> _Exercise goal_
Transcribe the records in their entirety, exactly as given.

> _Dataset extract_
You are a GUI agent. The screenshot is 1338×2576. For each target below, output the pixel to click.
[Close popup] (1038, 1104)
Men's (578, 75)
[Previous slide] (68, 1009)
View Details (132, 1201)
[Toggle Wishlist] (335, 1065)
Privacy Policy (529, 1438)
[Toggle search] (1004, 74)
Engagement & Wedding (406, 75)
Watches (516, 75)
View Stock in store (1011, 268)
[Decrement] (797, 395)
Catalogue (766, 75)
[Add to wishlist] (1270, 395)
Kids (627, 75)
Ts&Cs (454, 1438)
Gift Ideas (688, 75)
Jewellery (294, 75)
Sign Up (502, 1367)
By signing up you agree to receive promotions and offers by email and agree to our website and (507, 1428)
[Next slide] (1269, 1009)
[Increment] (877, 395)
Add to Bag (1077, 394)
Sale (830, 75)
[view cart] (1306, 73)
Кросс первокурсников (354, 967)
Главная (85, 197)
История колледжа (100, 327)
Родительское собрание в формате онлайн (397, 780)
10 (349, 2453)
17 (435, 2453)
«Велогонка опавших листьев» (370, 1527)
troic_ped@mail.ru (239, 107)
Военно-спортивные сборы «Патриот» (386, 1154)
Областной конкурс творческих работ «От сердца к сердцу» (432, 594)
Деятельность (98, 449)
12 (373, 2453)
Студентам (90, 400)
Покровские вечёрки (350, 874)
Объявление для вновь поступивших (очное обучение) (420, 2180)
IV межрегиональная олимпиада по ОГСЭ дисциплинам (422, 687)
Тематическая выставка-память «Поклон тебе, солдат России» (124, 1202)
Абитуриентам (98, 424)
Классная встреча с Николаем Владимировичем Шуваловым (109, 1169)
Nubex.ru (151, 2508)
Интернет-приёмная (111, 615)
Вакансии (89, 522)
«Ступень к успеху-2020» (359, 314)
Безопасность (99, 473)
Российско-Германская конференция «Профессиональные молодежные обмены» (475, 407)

> _Solution for this problem_
You are a GUI agent. The screenshot is 1338×2576. For each target below, output the pixel to click.
[Close popup] (1038, 1104)
Men's (578, 75)
[Previous slide] (68, 1009)
View Details (132, 1201)
[Toggle Wishlist] (335, 1065)
Privacy Policy (529, 1438)
[Toggle search] (1004, 74)
Engagement & Wedding (406, 75)
Watches (516, 75)
View Stock in store (1011, 268)
[Decrement] (797, 395)
Catalogue (766, 75)
[Add to wishlist] (1270, 395)
Kids (627, 75)
Ts&Cs (454, 1438)
Gift Ideas (688, 75)
Jewellery (294, 75)
Sign Up (502, 1367)
By signing up you agree to receive promotions and offers by email and agree to our website and (507, 1428)
[Next slide] (1269, 1009)
[Increment] (877, 395)
Add to Bag (1077, 394)
Sale (830, 75)
[view cart] (1306, 73)
Кросс первокурсников (354, 967)
Главная (85, 197)
История колледжа (100, 327)
Родительское собрание в формате онлайн (397, 780)
10 (349, 2453)
17 (435, 2453)
«Велогонка опавших листьев» (370, 1527)
troic_ped@mail.ru (239, 107)
Военно-спортивные сборы «Патриот» (386, 1154)
Областной конкурс творческих работ «От сердца к сердцу» (432, 594)
Деятельность (98, 449)
12 (373, 2453)
Студентам (90, 400)
Покровские вечёрки (350, 874)
Объявление для вновь поступивших (очное обучение) (420, 2180)
IV межрегиональная олимпиада по ОГСЭ дисциплинам (422, 687)
Тематическая выставка-память «Поклон тебе, солдат России» (124, 1202)
Абитуриентам (98, 424)
Классная встреча с Николаем Владимировичем Шуваловым (109, 1169)
Nubex.ru (151, 2508)
Интернет-приёмная (111, 615)
Вакансии (89, 522)
«Ступень к успеху-2020» (359, 314)
Безопасность (99, 473)
Российско-Германская конференция «Профессиональные молодежные обмены» (475, 407)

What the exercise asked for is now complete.